Yapılacak Çalışmalar:
1 > Bekârlık ve evlilik konulu metin bölümüne göre evlilikle ilgili hadîslerdeki “Sünnet” tabiri ne anlama gelmektedir?
2 > Bekârlık ve evlilik konulu metni son cümlesinden sonra devam ettirerek yazın.

Metin Bölümü:
Burada bilvesîle ifade etmek isteriz. Evlilikle ilgili hadîslerde geçen “Sünnet” ifadesi bazılarının anladığı şekilde farz karşılğı sünnet veya nâfile demek değildir.
Bu gibi hadîslerdeki “Sünnet” tabiri; yükümlülük ifadesi olarak farzı da, vâcibi de, sünneti de içine alan yol ve hayat tarzı manasındadır.[1]
Evet, İslâm’ın genel ve bekârlık‐evlilikle ilgili özel düstûrlarından çıkararak maddeler halinde sunduğumuz bekârlığı reddedici gerekçeleri bir bütün halinde değerlendirdiğimiz zaman, bedenî ve malî güç varken ve eşe zulmedileceği endişesi yok iken, bekârlıkta ısrar edilmesinin çok yönlü haram olduğu açıkça anlaşılır.
Meseleyi kendi bütünlüğü ve kutsal ölçüleri içerisinde değerlendirmenin vardıracağı sonuç budur. İslâm bilginlerinin bir kısmının görüş beyan ederken meseleyi bütünlüğü içerisinde ele almadıklarından şüphe etmiyoruz.
Hür kadınlarla evlenilememesi halinde esir mü’min kadınlar olan câriyelerle evlenilmesini öğütleyen Nisâ Sûresi’nin yirmi beşinci âyetinin son bölümünden bekârlığa meşrûiyet çıkaran bazı İslâm âlimlerinin görüşlerini yadırgamamak mümkün değildir. Çünkü bizzat bu âyet bile hür kadınlarla evliliği esas kabul etmektedir.

Verilen Malzeme:
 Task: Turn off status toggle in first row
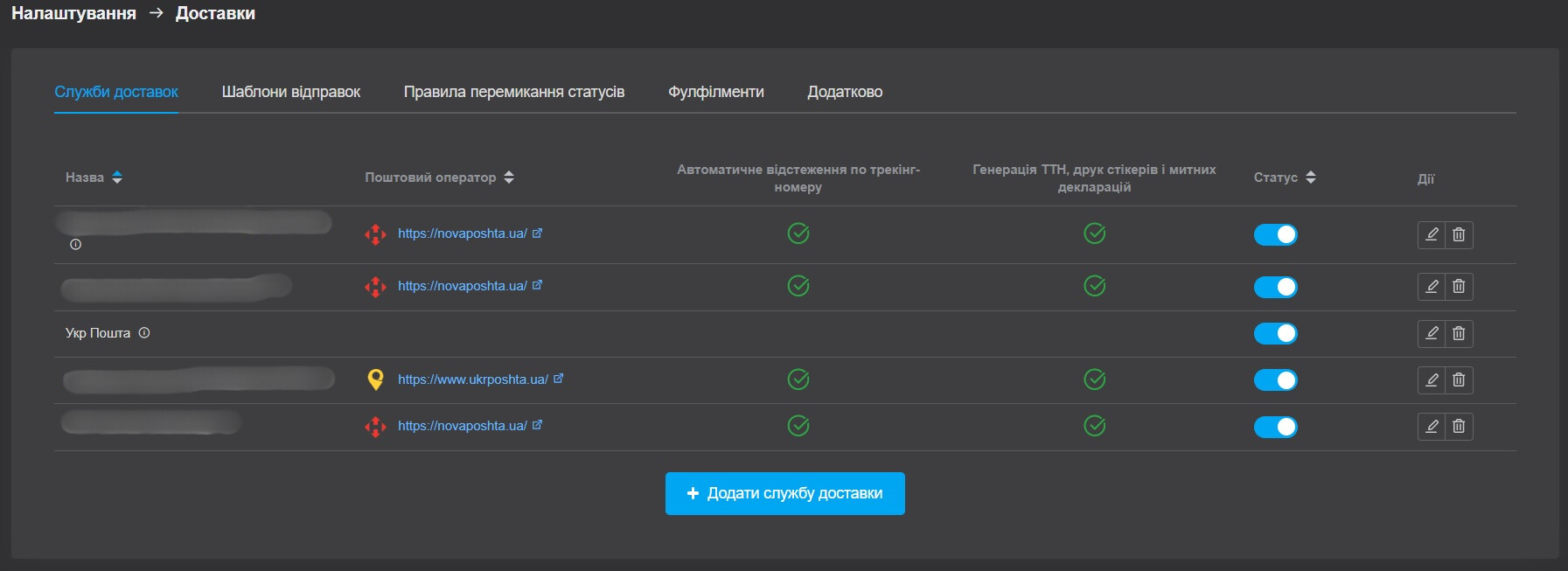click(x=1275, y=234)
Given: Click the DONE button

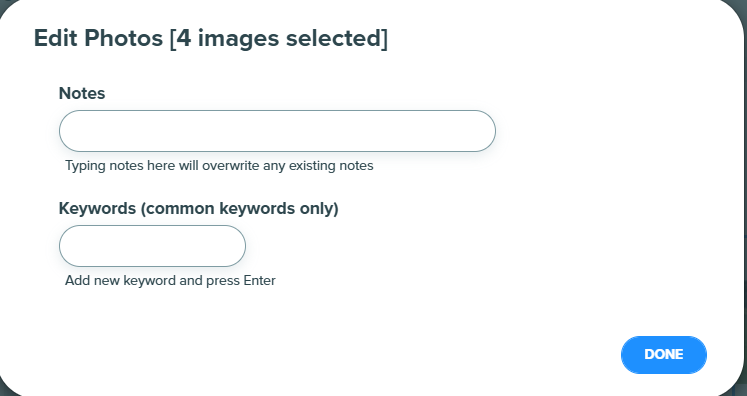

* * *

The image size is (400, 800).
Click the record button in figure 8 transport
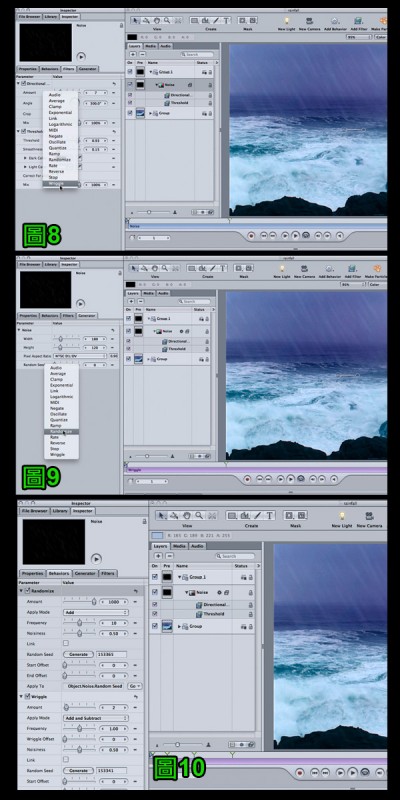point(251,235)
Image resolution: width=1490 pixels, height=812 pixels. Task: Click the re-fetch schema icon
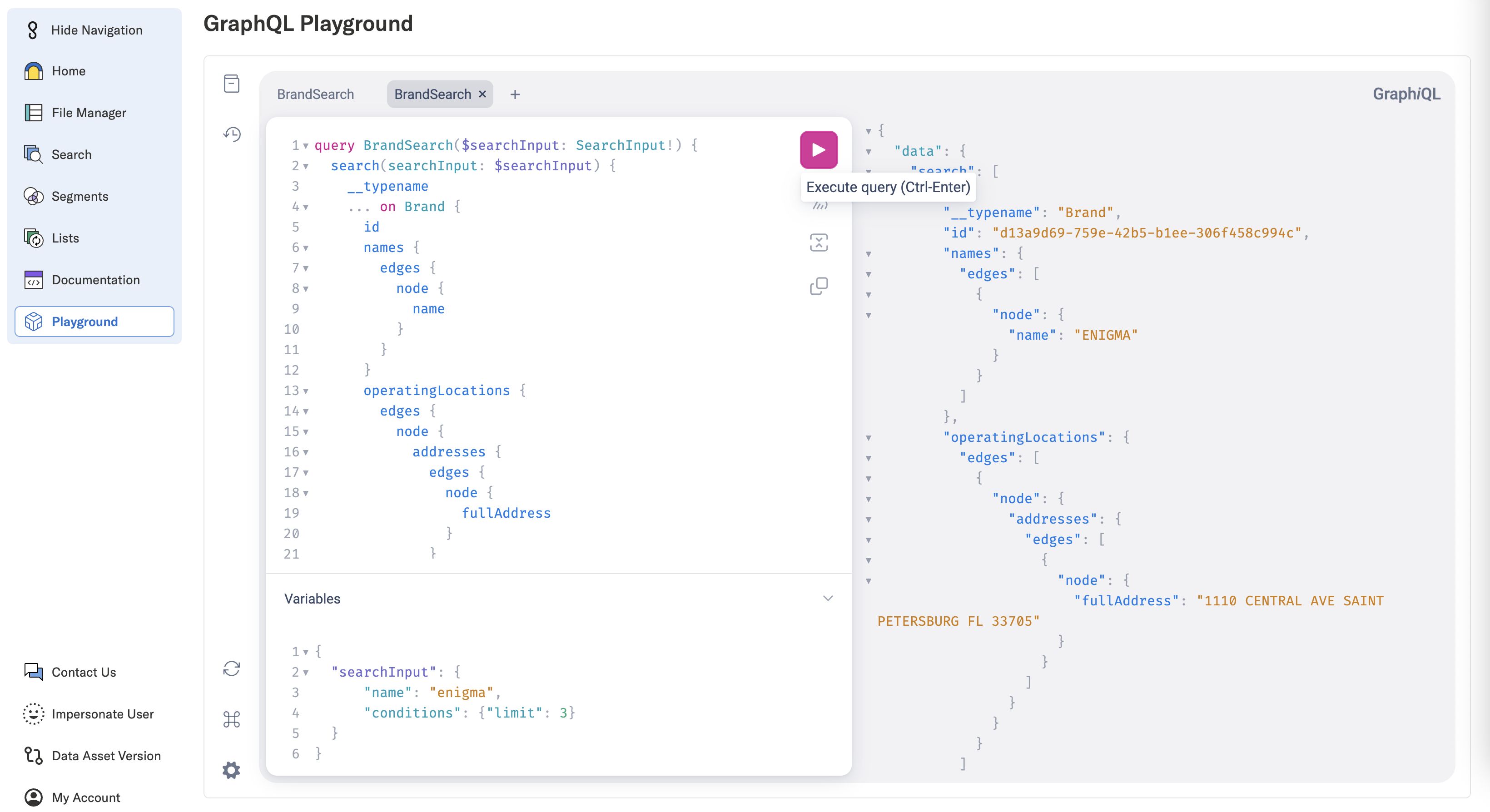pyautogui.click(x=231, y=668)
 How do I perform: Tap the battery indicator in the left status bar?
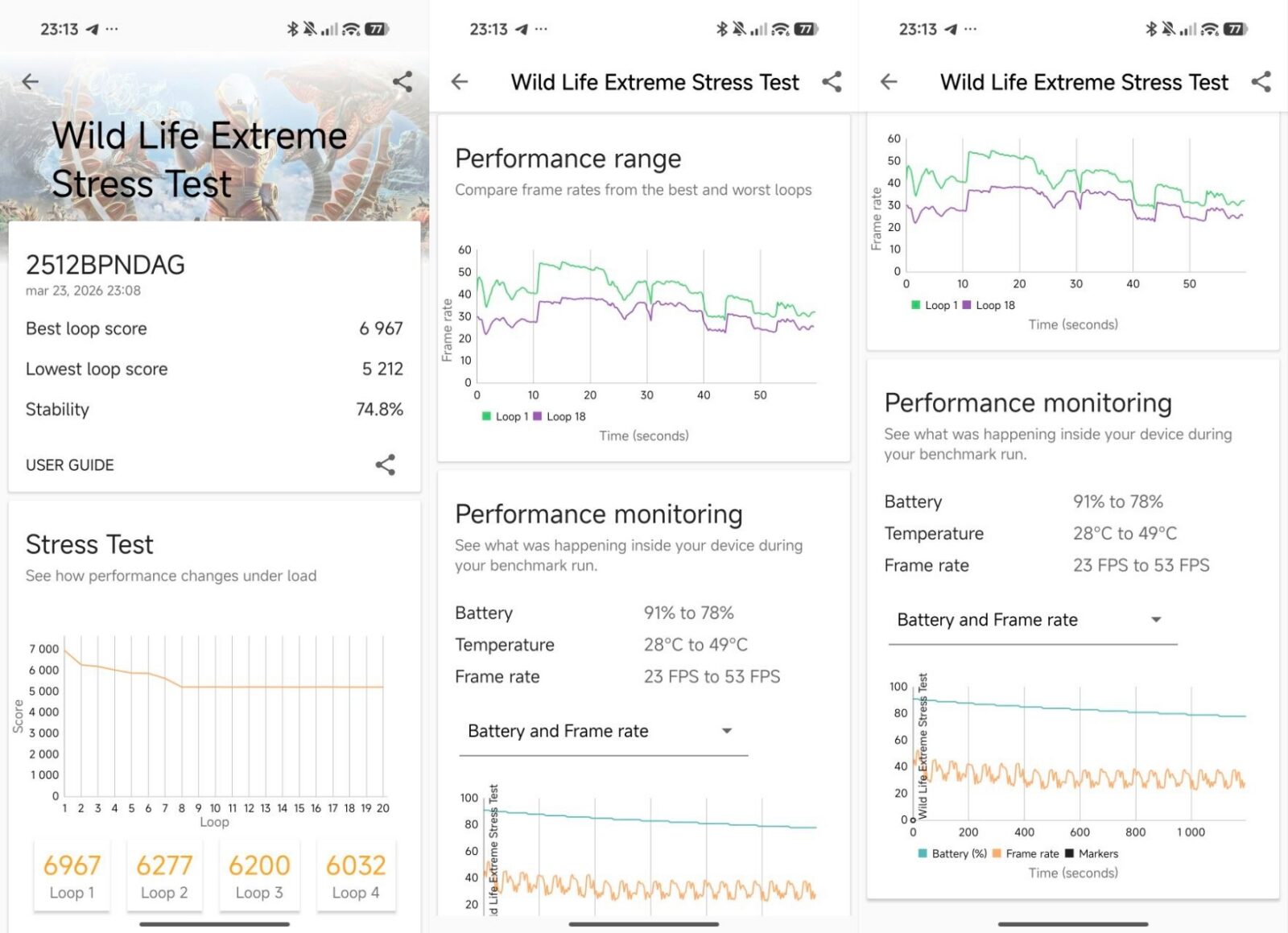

---

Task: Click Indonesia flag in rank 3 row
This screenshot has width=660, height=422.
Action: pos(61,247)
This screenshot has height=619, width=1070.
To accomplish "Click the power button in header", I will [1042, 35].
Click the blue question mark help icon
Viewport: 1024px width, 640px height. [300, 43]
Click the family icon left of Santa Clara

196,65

Uygulama Sonuçları:
1 > Yükümlülük bakımından farzı, vâcibi ve sünneti de içine alan yol ve hayat tarzı anlamına gelir.

2 >
Kur’ân‐ı Kerîm’in evlilik çevresinde dönen hükümlerini içerici Bakara Nisâ, Nûr, Ahzab ve Talâk Sûreleri ortada iken, Kur’ân‐ı Kerîm bütün peygamberleri evli ve çocuk sahipleri olarak sunarken, üstelik başta Allah’ın Resûlü olmak üzere pek çok peygamberin sınırlı çok kadınlı evliliği gözler önünde bulunurken, Hz. Yahya’nın Âl‐i İmran
Sûresi’nde “Hasûr”[2] olarak tavsif edilmesinden bekârlığın sakıncasızlığına, hatta öğütlenebilirliğine delil çıkarmak hiç mi hiç mümkün değildir. Kaldı ki Hz. Îsa ve Hz. Yahya, Muhammed ümmetini bağlamayacak istisnaî örneklerdir. Nitekim Hz. Yahya örneğini de içine alan bir hadîs, bu hususta konumuza açıklık getirmektedir.
Allah’ın Resûlü şöyle buyurur:
“Dört zümrenin dünyada ve âhirette la’nete uğraması, ilâhî rahmetten kovulması dilendi. Melekler de bu dileğin kabul olunması için âmin dediler.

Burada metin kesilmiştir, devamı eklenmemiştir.